++++ Material supplied

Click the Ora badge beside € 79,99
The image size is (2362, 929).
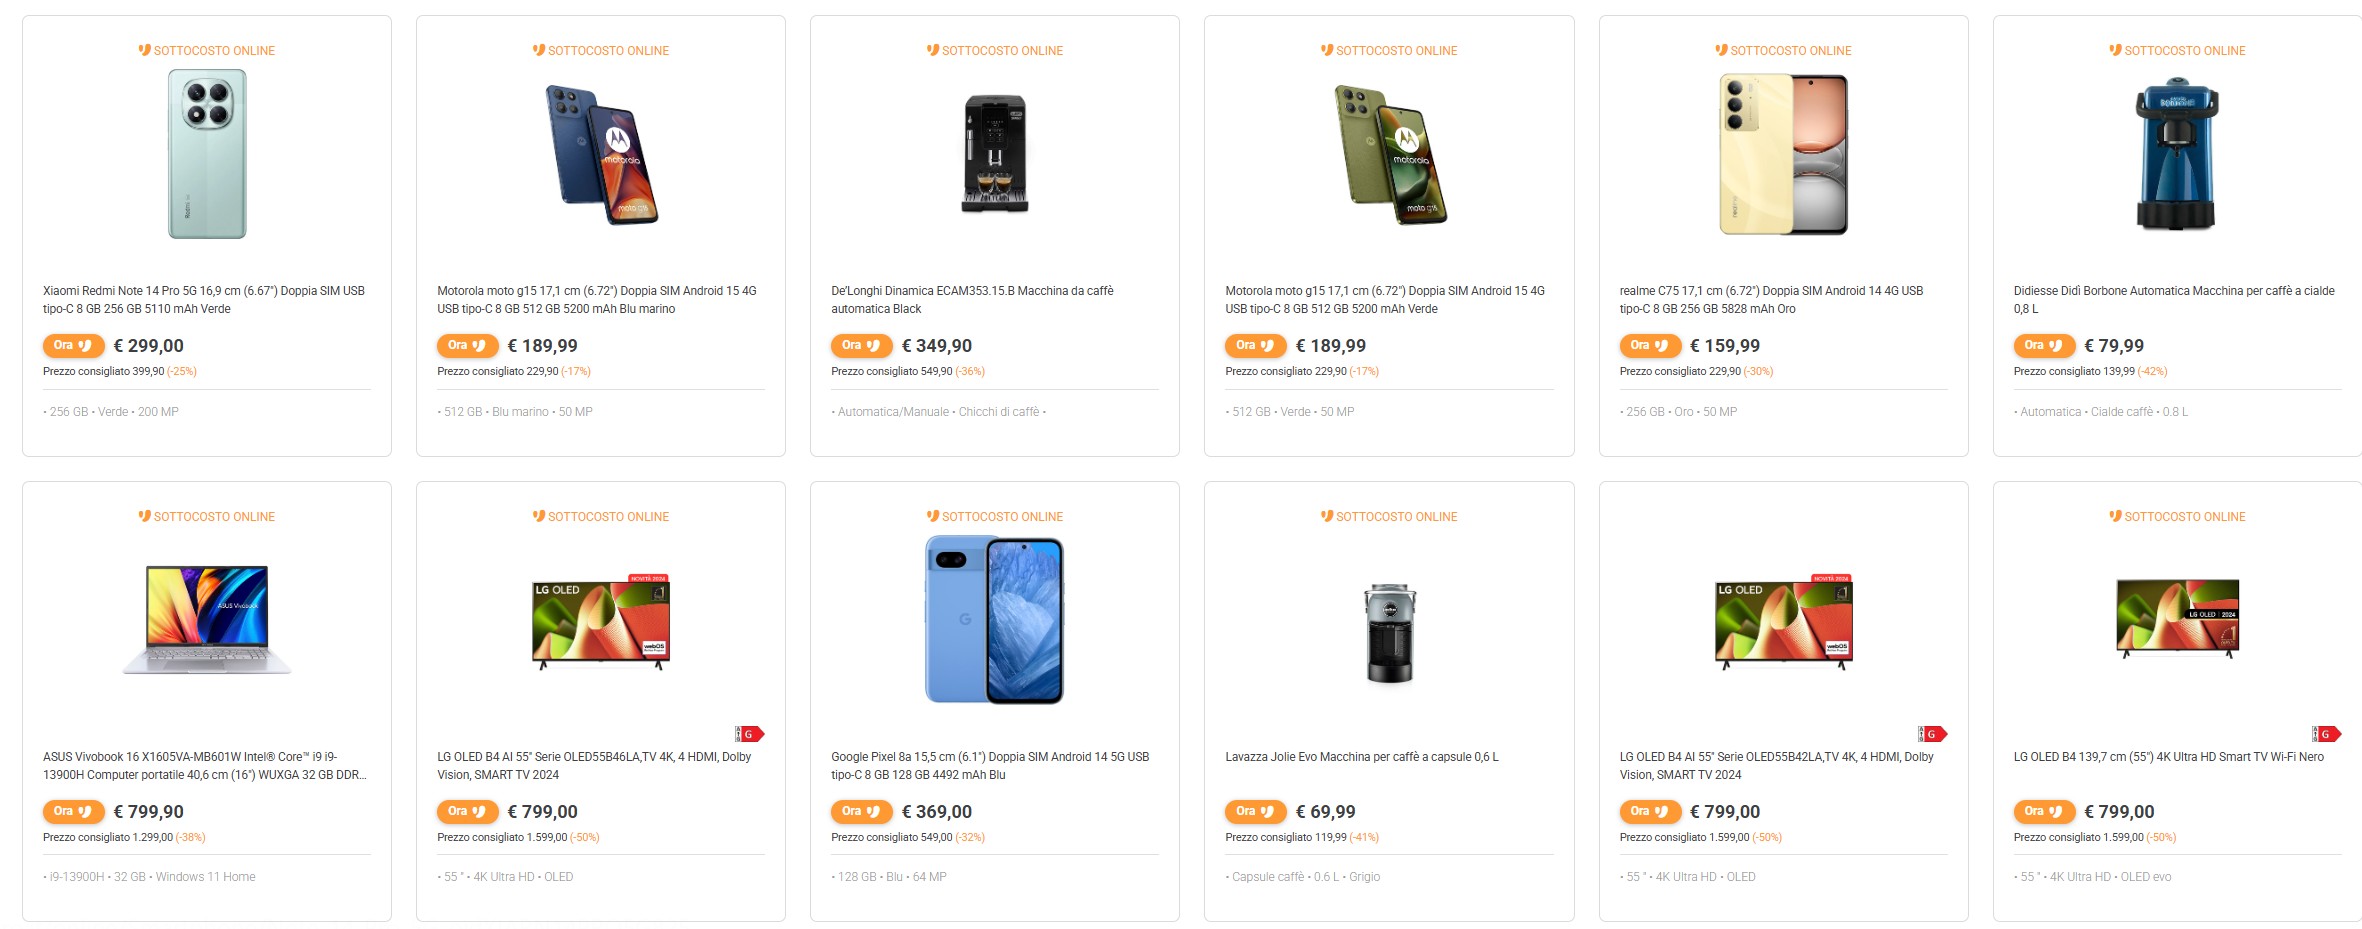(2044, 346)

++++++++
++++ Material supplied

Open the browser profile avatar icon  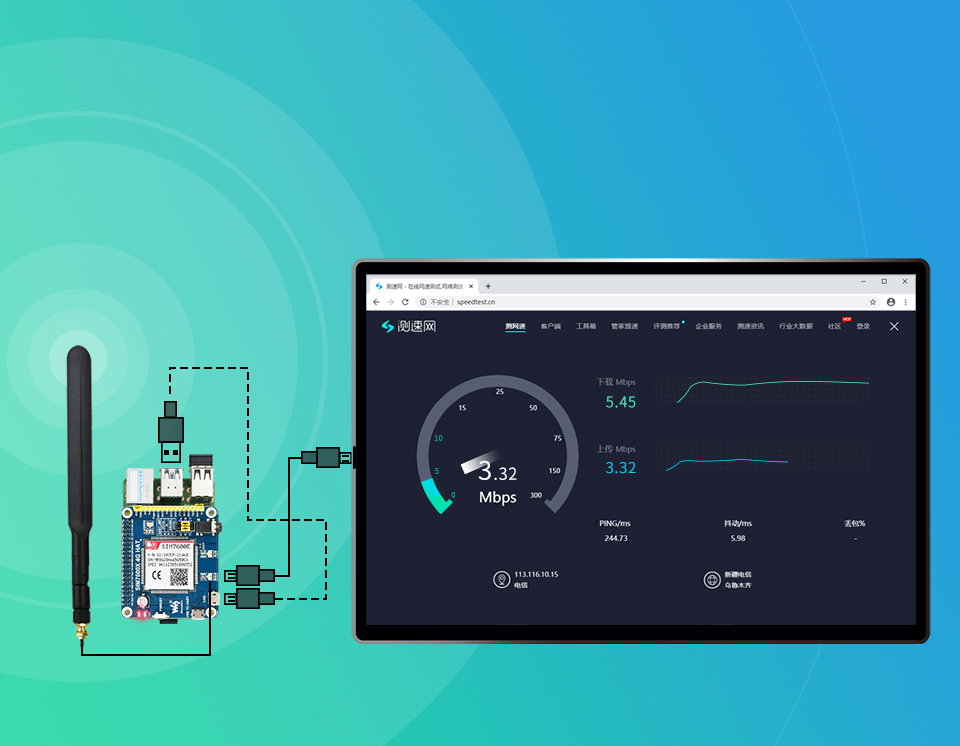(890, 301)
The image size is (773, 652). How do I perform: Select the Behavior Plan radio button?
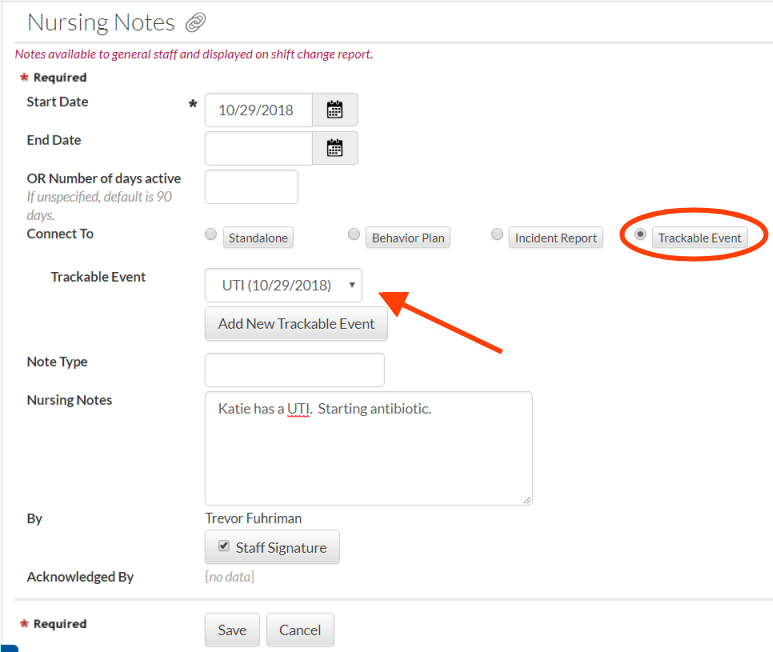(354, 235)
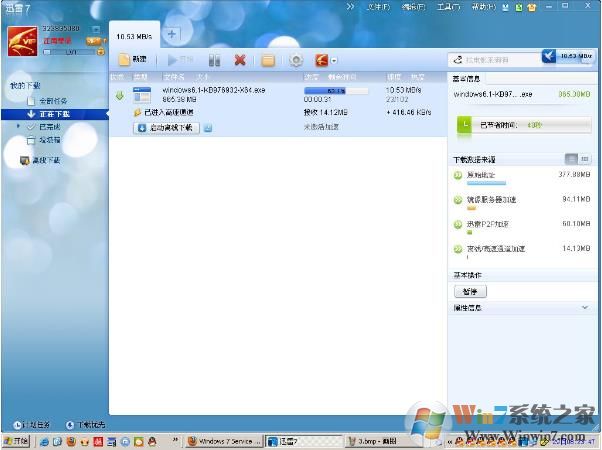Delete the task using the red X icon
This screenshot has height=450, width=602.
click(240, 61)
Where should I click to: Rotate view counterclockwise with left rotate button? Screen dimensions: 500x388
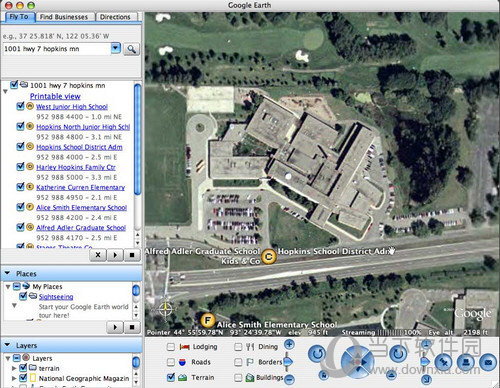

++++++++
++++ Material supplied

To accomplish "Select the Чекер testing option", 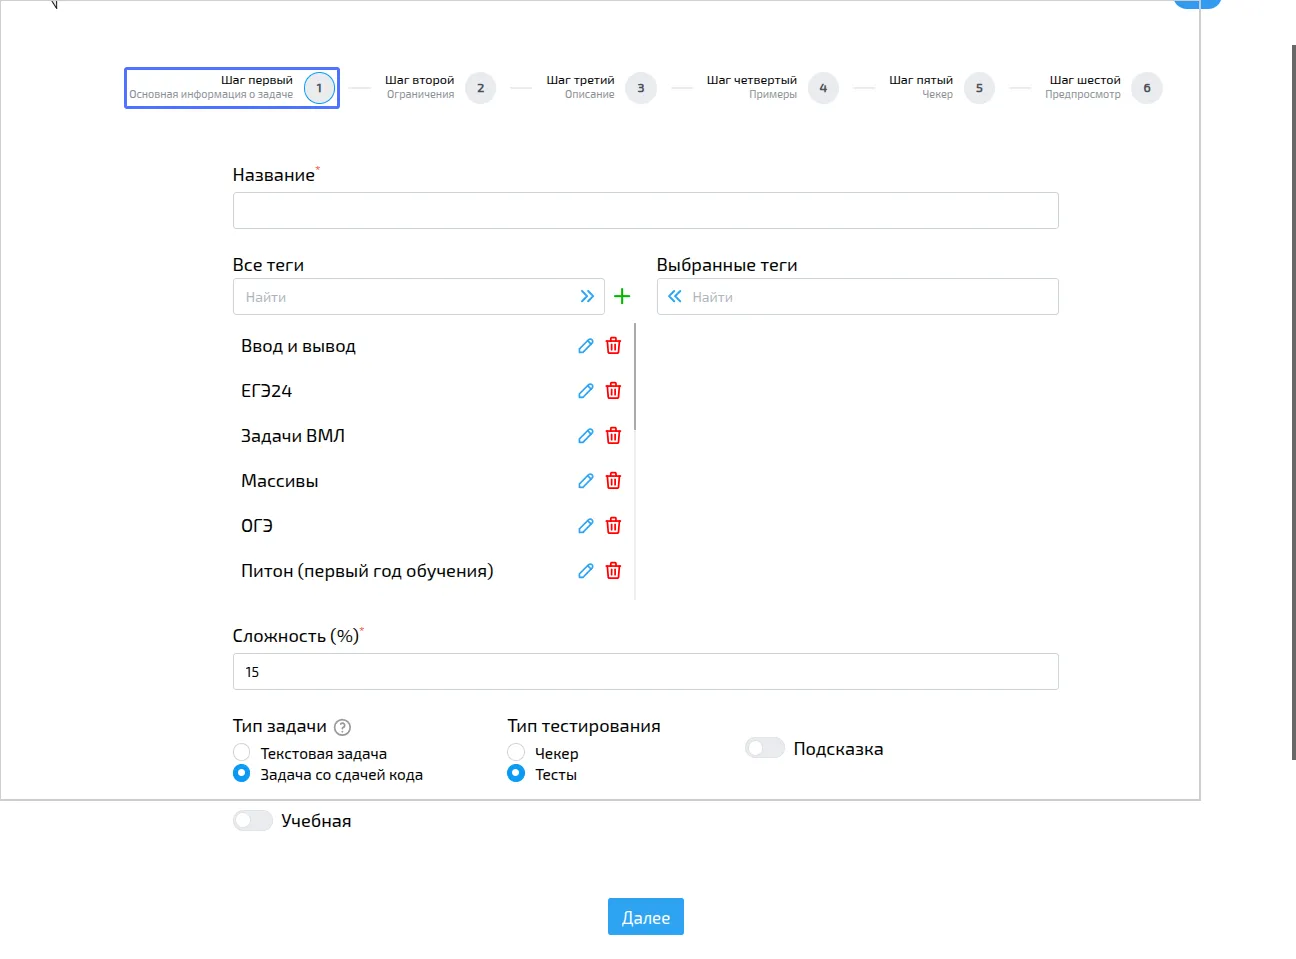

++++++++

Your objective —
Within the listing above, the lines starting at the one containing "The image size is (773, 652)." and ending at the one containing "Where should I" are to be returned exactly. Omit the pictures.

Final answer —
The image size is (773, 652). How do I perform: Select the Behavior Plan radio button?
(354, 235)
Delete the task using the red X icon
This screenshot has height=450, width=602.
click(240, 61)
Where should I click to: Rotate view counterclockwise with left rotate button? Screen dimensions: 500x388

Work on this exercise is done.